BEGIN Data for analysis

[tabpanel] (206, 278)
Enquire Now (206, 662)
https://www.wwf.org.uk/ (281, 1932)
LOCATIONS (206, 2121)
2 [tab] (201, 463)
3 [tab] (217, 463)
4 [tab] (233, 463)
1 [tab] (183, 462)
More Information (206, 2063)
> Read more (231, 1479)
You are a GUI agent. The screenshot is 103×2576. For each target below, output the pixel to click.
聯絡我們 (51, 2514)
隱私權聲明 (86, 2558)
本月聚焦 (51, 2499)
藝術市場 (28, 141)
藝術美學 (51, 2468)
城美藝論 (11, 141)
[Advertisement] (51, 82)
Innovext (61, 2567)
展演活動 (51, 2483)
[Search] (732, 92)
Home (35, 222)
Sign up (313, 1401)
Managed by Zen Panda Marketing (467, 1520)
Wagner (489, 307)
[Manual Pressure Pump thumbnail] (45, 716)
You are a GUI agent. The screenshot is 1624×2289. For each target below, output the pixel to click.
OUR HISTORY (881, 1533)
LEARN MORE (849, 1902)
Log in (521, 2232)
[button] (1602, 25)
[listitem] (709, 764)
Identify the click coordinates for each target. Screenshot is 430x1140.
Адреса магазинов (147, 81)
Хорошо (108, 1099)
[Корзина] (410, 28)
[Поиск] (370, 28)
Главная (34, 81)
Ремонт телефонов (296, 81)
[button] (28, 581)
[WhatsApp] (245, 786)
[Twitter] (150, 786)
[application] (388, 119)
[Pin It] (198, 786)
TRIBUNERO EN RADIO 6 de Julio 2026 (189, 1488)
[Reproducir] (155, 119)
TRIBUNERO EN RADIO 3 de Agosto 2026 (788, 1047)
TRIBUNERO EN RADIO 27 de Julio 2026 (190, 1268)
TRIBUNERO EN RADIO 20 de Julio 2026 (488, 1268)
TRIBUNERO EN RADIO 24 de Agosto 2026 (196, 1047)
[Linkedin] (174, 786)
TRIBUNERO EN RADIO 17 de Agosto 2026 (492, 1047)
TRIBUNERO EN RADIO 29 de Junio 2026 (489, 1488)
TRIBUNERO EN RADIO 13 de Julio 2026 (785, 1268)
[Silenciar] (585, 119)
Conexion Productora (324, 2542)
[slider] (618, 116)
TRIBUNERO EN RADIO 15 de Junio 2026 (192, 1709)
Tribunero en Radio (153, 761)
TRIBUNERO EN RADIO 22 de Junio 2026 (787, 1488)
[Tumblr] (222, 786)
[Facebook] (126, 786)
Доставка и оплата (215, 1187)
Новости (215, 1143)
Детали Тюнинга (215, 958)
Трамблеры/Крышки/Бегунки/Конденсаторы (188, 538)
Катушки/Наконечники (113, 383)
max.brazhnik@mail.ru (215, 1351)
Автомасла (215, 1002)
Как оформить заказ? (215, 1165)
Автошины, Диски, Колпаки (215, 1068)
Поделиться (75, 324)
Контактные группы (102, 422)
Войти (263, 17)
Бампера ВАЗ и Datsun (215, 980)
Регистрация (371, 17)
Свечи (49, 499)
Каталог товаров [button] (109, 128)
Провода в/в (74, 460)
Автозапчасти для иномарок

END Data for analysis

*Activity*. The reply must present every entry, transcribed with its exact wording.

*Solution to this task*.
[tabpanel] (206, 278)
Enquire Now (206, 662)
https://www.wwf.org.uk/ (281, 1932)
LOCATIONS (206, 2121)
2 [tab] (201, 463)
3 [tab] (217, 463)
4 [tab] (233, 463)
1 [tab] (183, 462)
More Information (206, 2063)
> Read more (231, 1479)
You are a GUI agent. The screenshot is 103×2576. For each target below, output the pixel to click.
聯絡我們 (51, 2514)
隱私權聲明 (86, 2558)
本月聚焦 (51, 2499)
藝術市場 (28, 141)
藝術美學 (51, 2468)
城美藝論 (11, 141)
[Advertisement] (51, 82)
Innovext (61, 2567)
展演活動 (51, 2483)
[Search] (732, 92)
Home (35, 222)
Sign up (313, 1401)
Managed by Zen Panda Marketing (467, 1520)
Wagner (489, 307)
[Manual Pressure Pump thumbnail] (45, 716)
You are a GUI agent. The screenshot is 1624×2289. For each target below, output the pixel to click.
OUR HISTORY (881, 1533)
LEARN MORE (849, 1902)
Log in (521, 2232)
[button] (1602, 25)
[listitem] (709, 764)
Identify the click coordinates for each target. Screenshot is 430x1140.
Адреса магазинов (147, 81)
Хорошо (108, 1099)
[Корзина] (410, 28)
[Поиск] (370, 28)
Главная (34, 81)
Ремонт телефонов (296, 81)
[button] (28, 581)
[WhatsApp] (245, 786)
[Twitter] (150, 786)
[application] (388, 119)
[Pin It] (198, 786)
TRIBUNERO EN RADIO 6 de Julio 2026 (189, 1488)
[Reproducir] (155, 119)
TRIBUNERO EN RADIO 3 de Agosto 2026 (788, 1047)
TRIBUNERO EN RADIO 27 de Julio 2026 (190, 1268)
TRIBUNERO EN RADIO 20 de Julio 2026 (488, 1268)
TRIBUNERO EN RADIO 24 de Agosto 2026 (196, 1047)
[Linkedin] (174, 786)
TRIBUNERO EN RADIO 17 de Agosto 2026 (492, 1047)
TRIBUNERO EN RADIO 29 de Junio 2026 (489, 1488)
TRIBUNERO EN RADIO 13 de Julio 2026 (785, 1268)
[Silenciar] (585, 119)
Conexion Productora (324, 2542)
[slider] (618, 116)
TRIBUNERO EN RADIO 15 de Junio 2026 (192, 1709)
Tribunero en Radio (153, 761)
TRIBUNERO EN RADIO 22 de Junio 2026 (787, 1488)
[Tumblr] (222, 786)
[Facebook] (126, 786)
Доставка и оплата (215, 1187)
Новости (215, 1143)
Детали Тюнинга (215, 958)
Трамблеры/Крышки/Бегунки/Конденсаторы (188, 538)
Катушки/Наконечники (113, 383)
max.brazhnik@mail.ru (215, 1351)
Автомасла (215, 1002)
Как оформить заказ? (215, 1165)
Автошины, Диски, Колпаки (215, 1068)
Поделиться (75, 324)
Контактные группы (102, 422)
Войти (263, 17)
Бампера ВАЗ и Datsun (215, 980)
Регистрация (371, 17)
Свечи (49, 499)
Каталог товаров [button] (109, 128)
Провода в/в (74, 460)
Автозапчасти для иномарок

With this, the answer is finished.